**Page text:**
——
This is a meta-function. You must call meta-functions in a top-level SELECT statement.

Behavior type

Volatile

Syntax

EVALUATE_DELETE_PERFORMANCE ( ['[[database.]schema.]scope'] )

Parameters

`[database.]schema

Database and schema. The default schema is public. If you specify a database, it must be the current database.

scope
Specifies the projections to evaluate, one of the following:
  • [table.]projection
    Evaluate projection. For example:

    SELECT EVALUATE_DELETE_PERFORMANCE('store.store_orders_fact.store_orders_fact_b1');
    
  • table
    Specifies to evaluate all projections of table. For example:

    SELECT EVALUATE_DELETE_PERFORMANCE('store.store_orders_fact');
    

If you supply no arguments, EVALUATE_DELETE_PERFORMANCE evaluates all projections that you can access. Depending on the size of your database, this can incur considerable overhead.

Privileges

Non-superuser: SELECT privilege on the anchor table

Examples

EVALUATE_DELETE_PERFORMANCE evaluates all projections of table example for potential DELETE and UPDATE performance issues.

=> create table example (A int, B int,C int);
CREATE TABLE
=> create projection one_sort (A,B,C) as (select A,B,C from example) order by A;
CREATE PROJECTION
=> create projection two_sort (A,B,C) as (select A,B,C from example) order by A,B;
CREATE PROJECTION
=> select evaluate_delete_performance('example');
            evaluate_delete_performance
---------------------------------------------------
 No projection delete performance concerns found.
(1 row)

The previous example show that the two projections one_sort and two_sort have no inherent structural issues that might cause poor DELETE performance. However, the data contained within the projection can create potential delete issues if the sorted columns do not uniquely identify a row or small number of rows.

In the following example, Perl is used to populate the table with data using a nested series of loops:

  • The inner loop populates column C.

  • The middle loop populates column B.

  • The outer loop populates column A.

The result is column A contains only three distinct values (0, 1, and 2), while column B slowly varies between 20 and 0 and column C changes in each row:

=> \! perl -e 'for ($i=0; $i<3; $i++) { for ($j=0; $j<21; $j++) { for ($k=0; $k<19; $k++) { printf "%d,%d,%d\n", $i,$j,$k;}}}' | /opt/vertica/bin/vsql -c "copy example from stdin delimiter ',' direct;"
Password:
=> select * from example;
 A | B  | C
---+----+----
 0 | 20 | 18
 0 | 20 | 17
 0 | 20 | 16
 0 | 20 | 15
 0 | 20 | 14
 0 | 20 | 13
 0 | 20 | 12
 0 | 20 | 11
 0 | 20 | 10
 0 | 20 |  9
 0 | 20 |  8
 0 | 20 |  7
 0 | 20 |  6
 0 | 20 |  5
 0 | 20 |  4
 0 | 20 |  3
 0 | 20 |  2
 0 | 20 |  1
 0 | 20 |  0
 0 | 19 | 18
 ...
 2 |  1 |  0
 2 |  0 | 18
 2 |  0 | 17
 2 |  0 | 16
 2 |  0 | 15
 2 |  0 | 14
 2 |  0 | 13
 2 |  0 | 12
 2 |  0 | 11
 2 |  0 | 10
 2 |  0 |  9
 2 |  0 |  8
 2 |  0 |  7
 2 |  0 |  6
 2 |  0 |  5
 2 |  0 |  4
 2 |  0 |  3
 2 |  0 |  2
 2 |  0 |  1
 2 |  0 |  0
=> SELECT COUNT (*) FROM example;
 COUNT
-------
  1197
(1 row)
——
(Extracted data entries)
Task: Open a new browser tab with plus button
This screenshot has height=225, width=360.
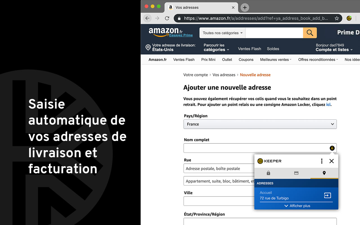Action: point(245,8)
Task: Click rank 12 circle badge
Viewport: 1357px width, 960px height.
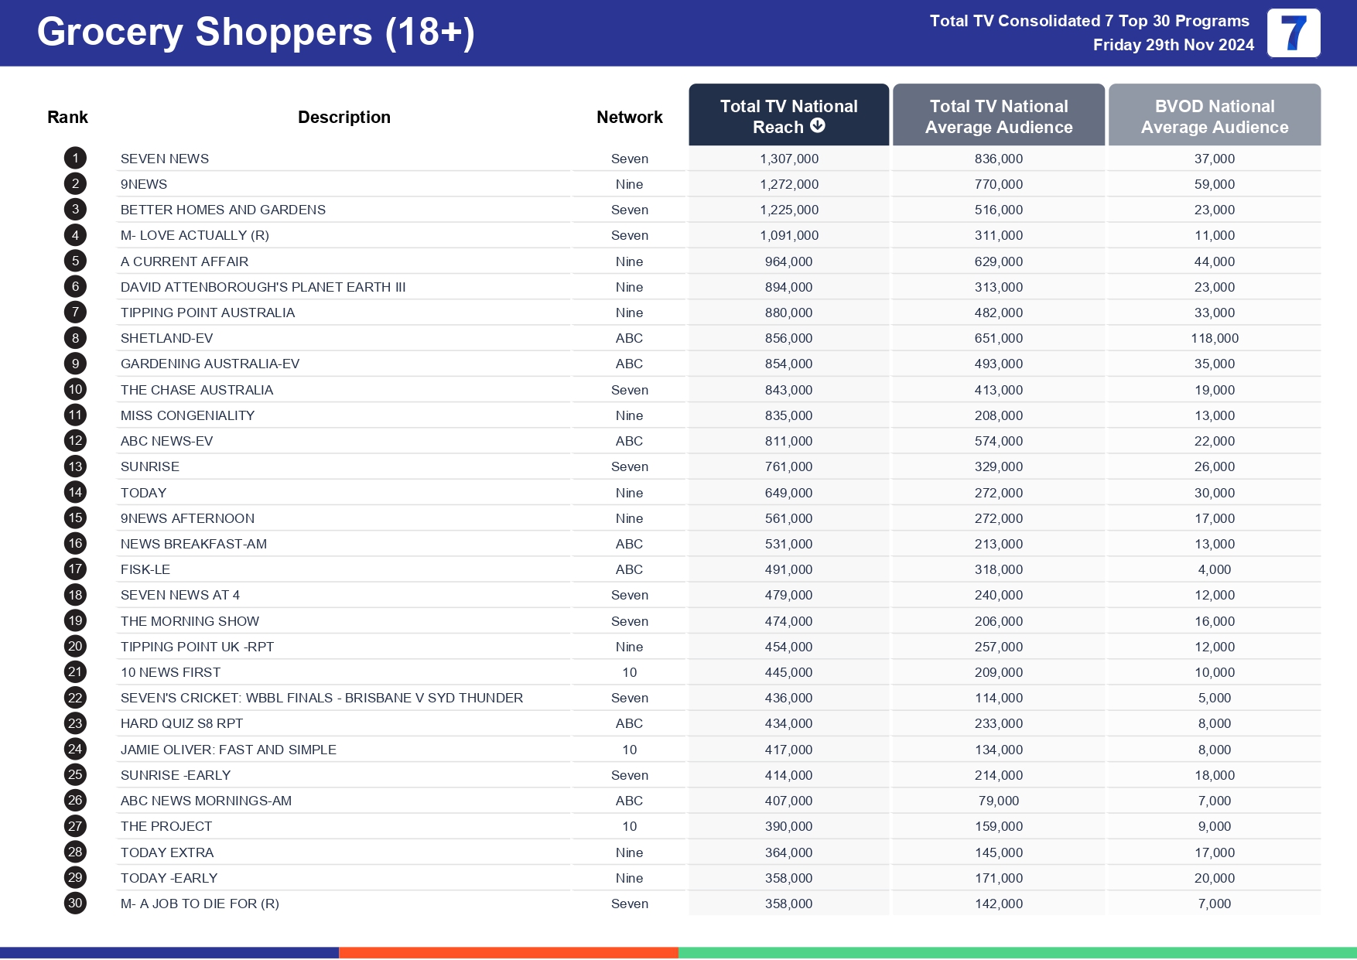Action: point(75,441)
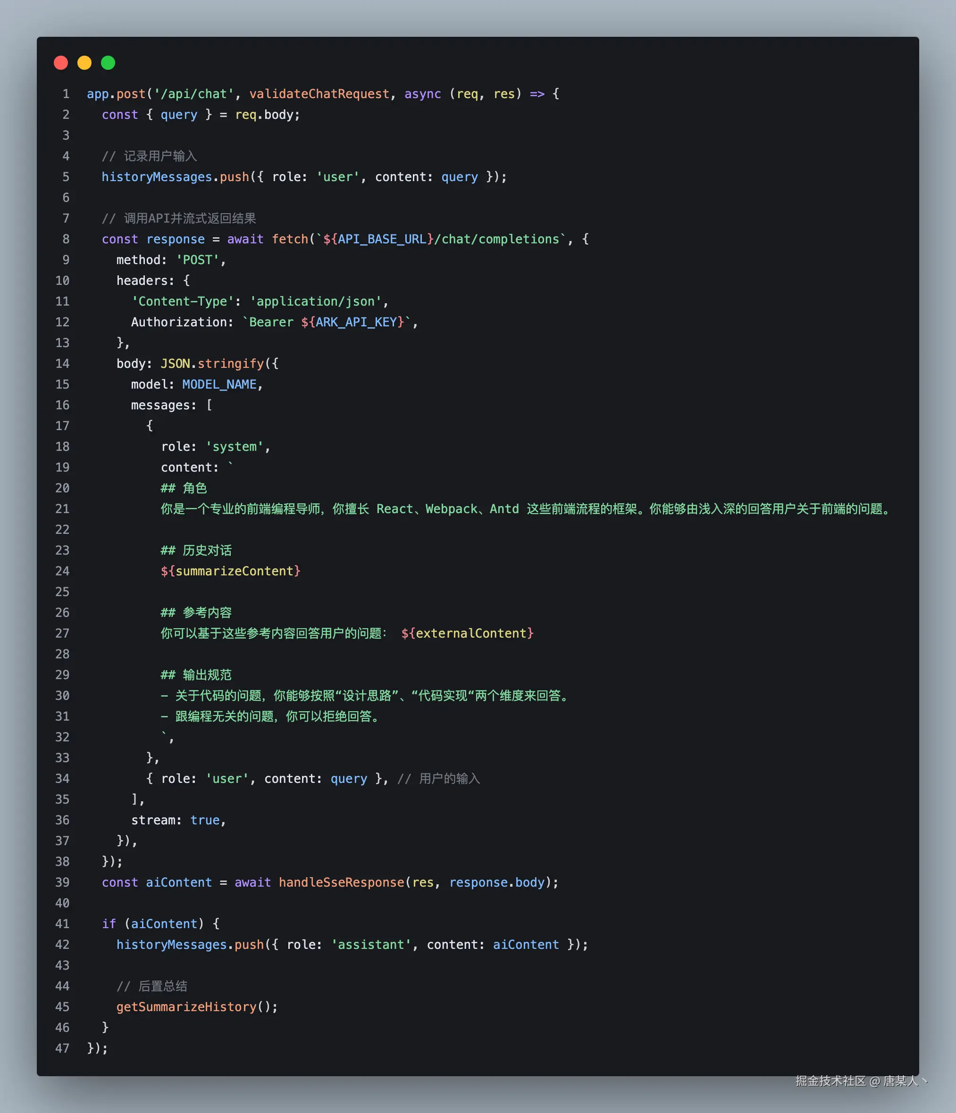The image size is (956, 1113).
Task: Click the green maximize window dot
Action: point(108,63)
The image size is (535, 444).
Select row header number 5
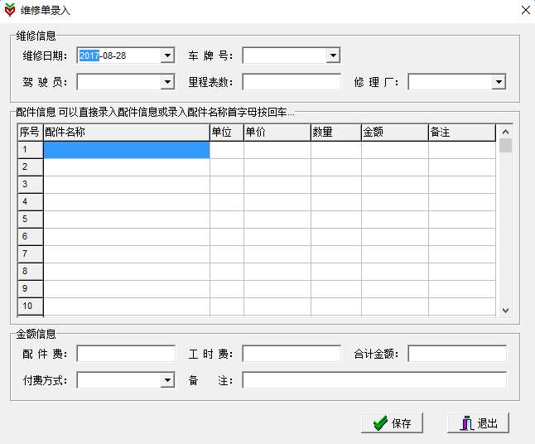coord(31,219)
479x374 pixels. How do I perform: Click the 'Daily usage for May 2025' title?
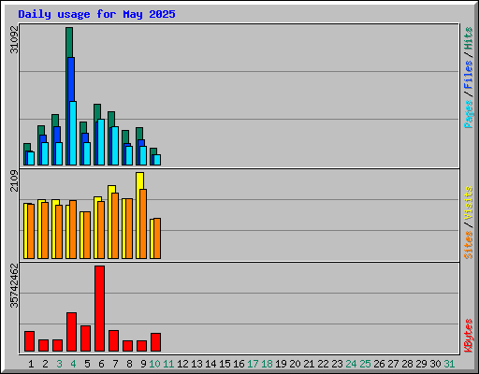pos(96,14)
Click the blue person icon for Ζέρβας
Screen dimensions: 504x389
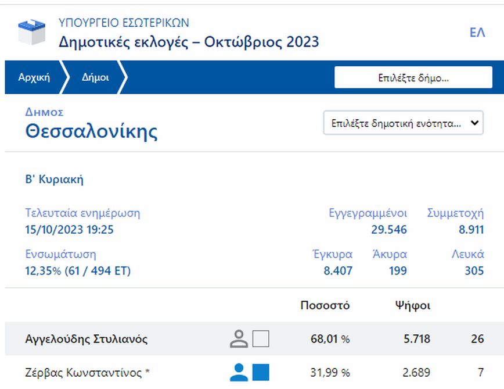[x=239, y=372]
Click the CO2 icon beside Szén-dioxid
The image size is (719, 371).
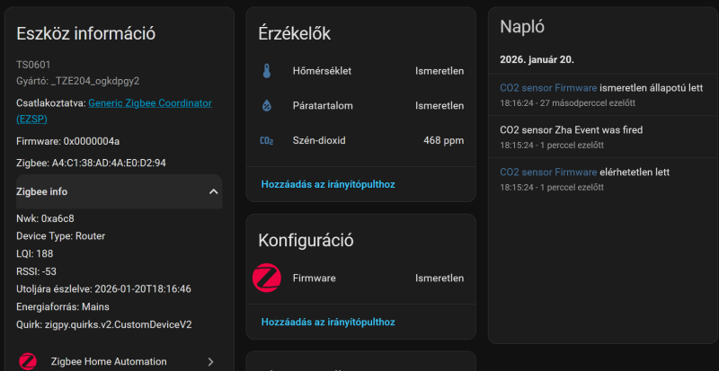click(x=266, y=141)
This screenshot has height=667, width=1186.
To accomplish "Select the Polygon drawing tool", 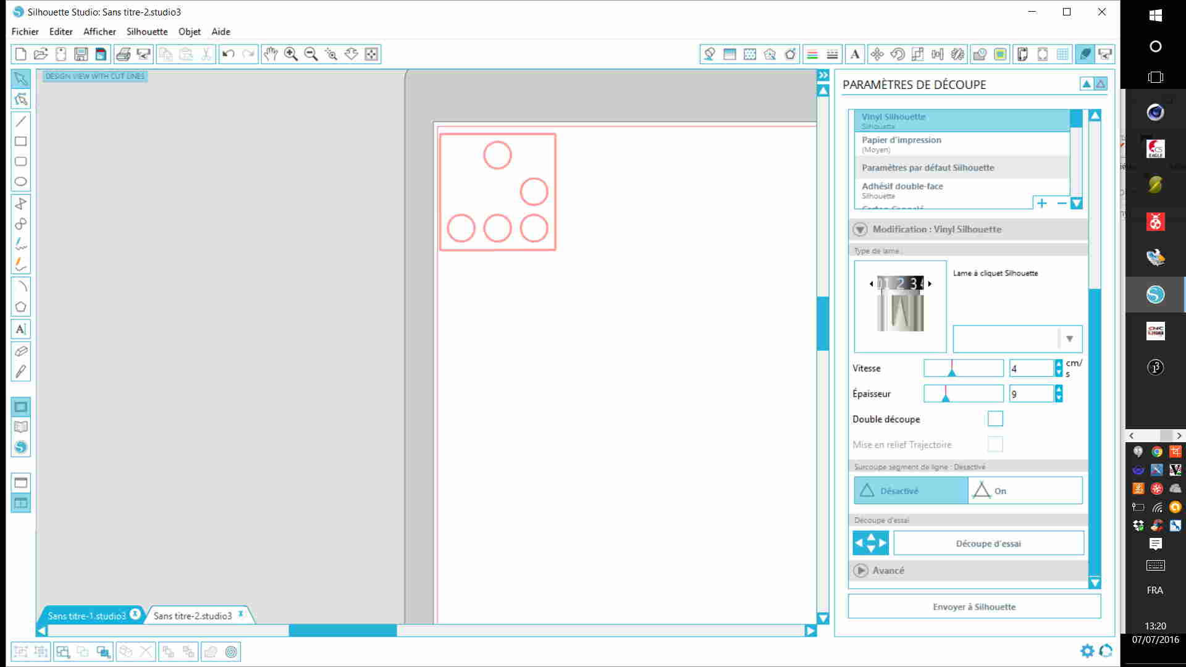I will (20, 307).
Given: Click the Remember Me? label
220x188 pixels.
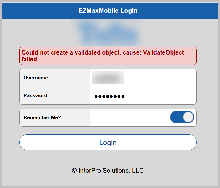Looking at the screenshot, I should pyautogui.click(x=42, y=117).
——
**Exercise tasks:**
[a] Answer these questions from the EVALUATE_DELETE_PERFORMANCE page.
(i) What is the default schema?
(ii) What privilege does a non-superuser need?
(iii) What count does the final query report for the example table?
[b] Extract the passage of the EVALUATE_DELETE_PERFORMANCE page between "SELECT EVALUATE_DELETE_PERFORMANCE('store.store_orders_fact');" and "incur considerable overhead.", inclusive.

**Solutions to the problems:**
[a]
(i) public
(ii) SELECT privilege on the anchor table
(iii) 1197

[b]
SELECT EVALUATE_DELETE_PERFORMANCE('store.store_orders_fact');
    

If you supply no arguments, EVALUATE_DELETE_PERFORMANCE evaluates all projections that you can access. Depending on the size of your database, this can incur considerable overhead.